== Document ==
· · · · · · ·
When solving the differential equation $$ y' = 1-y^2 $$ you get the solution $$ |\frac{y+1}{y-1}| = Ce^{2x} $$ You can then remove the absolute value sign by changing C to a new konstant $K = \pm C$. But why is this? I've been struggling really hard to grasp this concept, and I'm also finding it hard to have an intuitive understanding of what the absolute value sign actually means practically in this context. What would would be the difference between having the absolute value sign surrounding our fraction and it not being there?
Also, I've been told the the same differential equation also has the two constant solution $K = \pm 1$. From what i understand constant solutions are found by setting $Y = K$, but what do they actually mean, and what do you do if there is an x in the equation?
The equation is autonomous and scalar, $y'=f(y)$. Any roots $y_*$ of $f$ give constant solutions of the differential equations, as then both sides of it are constant zero.
As $y(x)\equiv\pm 1$ are constant solutions, and the ODE is differentiable, the uniqueness theorem applies and no solution can cross any other, especially the constant ones. Considering the two constant solutions, the the state space or line is split into 3 regions that are invariant, any solution starting in such a region stays in that region.
On the intervals $(-\infty,-1),(-1,1), (1,\infty)$, if a solution starts at $y(0)$ in one of these intervals, it stays in this same interval in both time directions. The expressions $y+1$, $y-1$ and thus also in combination $\frac{y+1}{y-1}$ will have a constant sign, depending on the interval.
· · · · · · ·
== Exercise materials ==

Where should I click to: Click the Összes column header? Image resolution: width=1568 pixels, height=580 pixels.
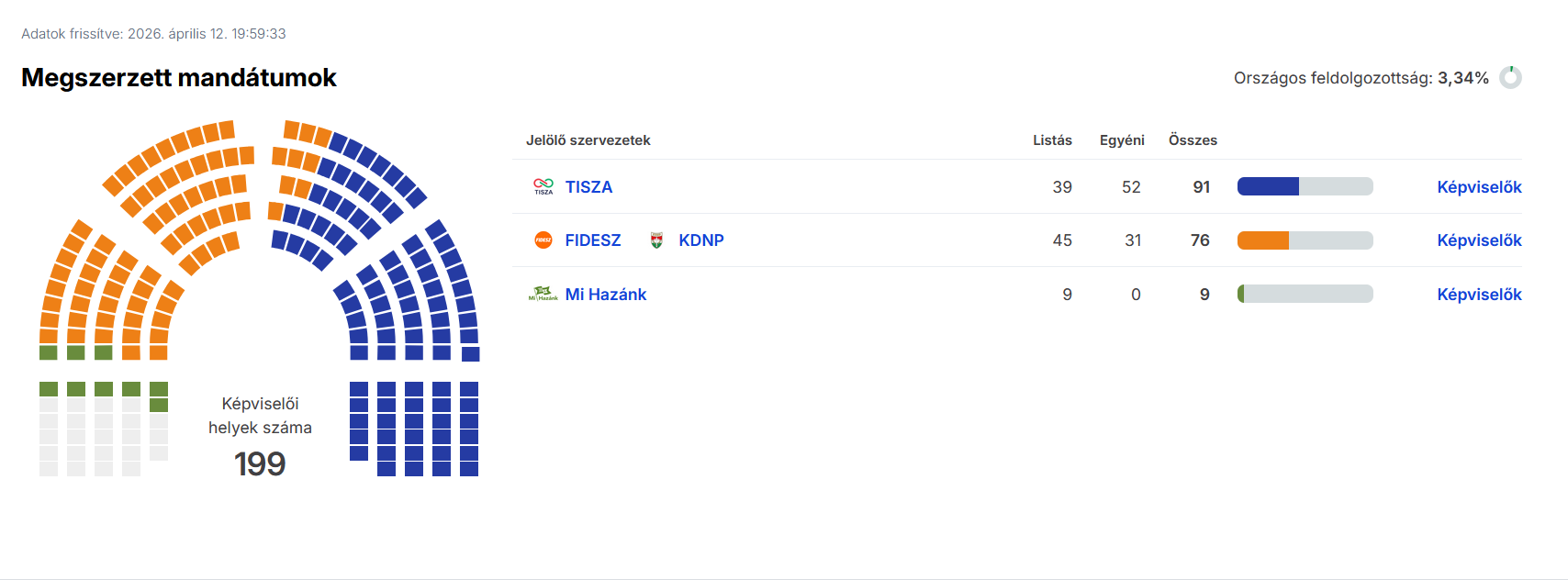click(1193, 140)
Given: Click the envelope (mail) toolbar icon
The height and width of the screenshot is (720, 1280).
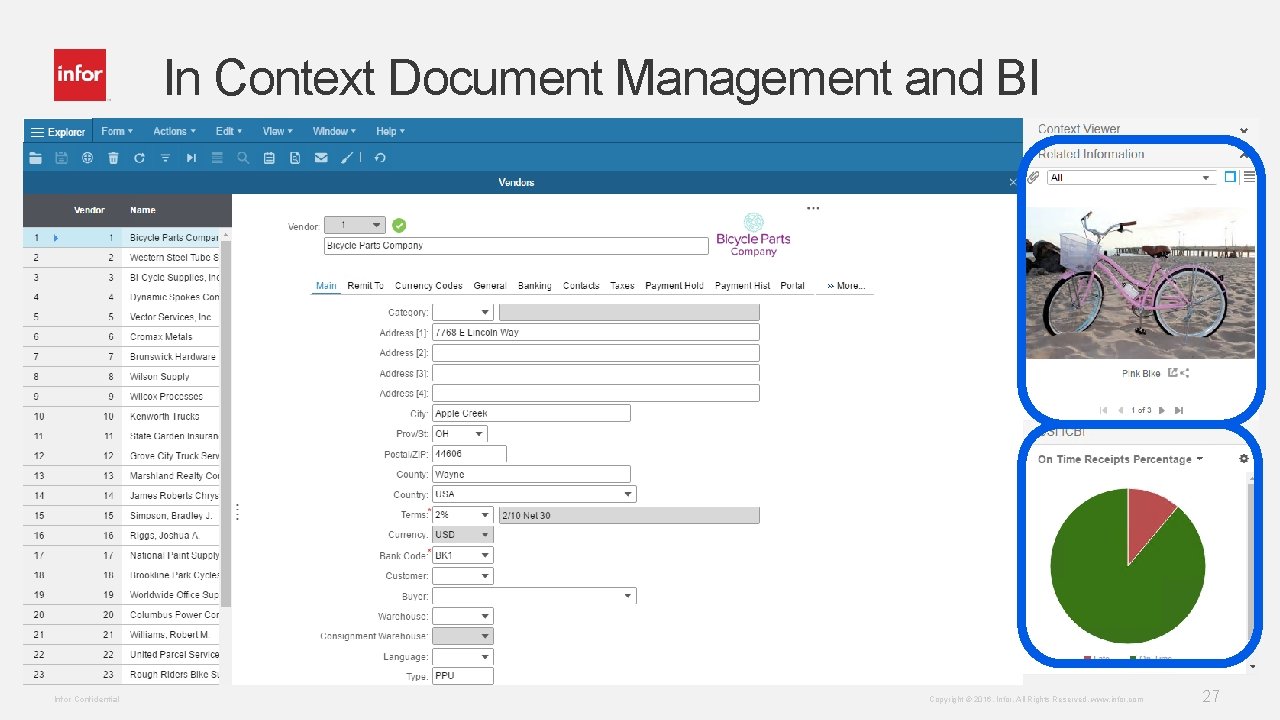Looking at the screenshot, I should click(321, 157).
· · · · · · ·
== Tasks and exercises ==
1. Answer these questions using the thread on the equation y' = 1 − y²:
(a) What new constant replaces C to remove the absolute value sign?
(b) What constant solutions does the equation have?
(c) How many invariant regions do these constant solutions split the state line into, and what are they?
2. Extract every line of the listing that contains the word "height". Case counts.

== The solutions ==
1.
(a) K = ±C.
(b) y ≡ 1 and y ≡ −1, that is, K = ±1.
(c) Three: (−∞, −1), (−1, 1), and (1, ∞).

2.
Where should I click to: Click the Összes column header? Image resolution: width=1568 pixels, height=580 pixels.
The height and width of the screenshot is (720, 1280).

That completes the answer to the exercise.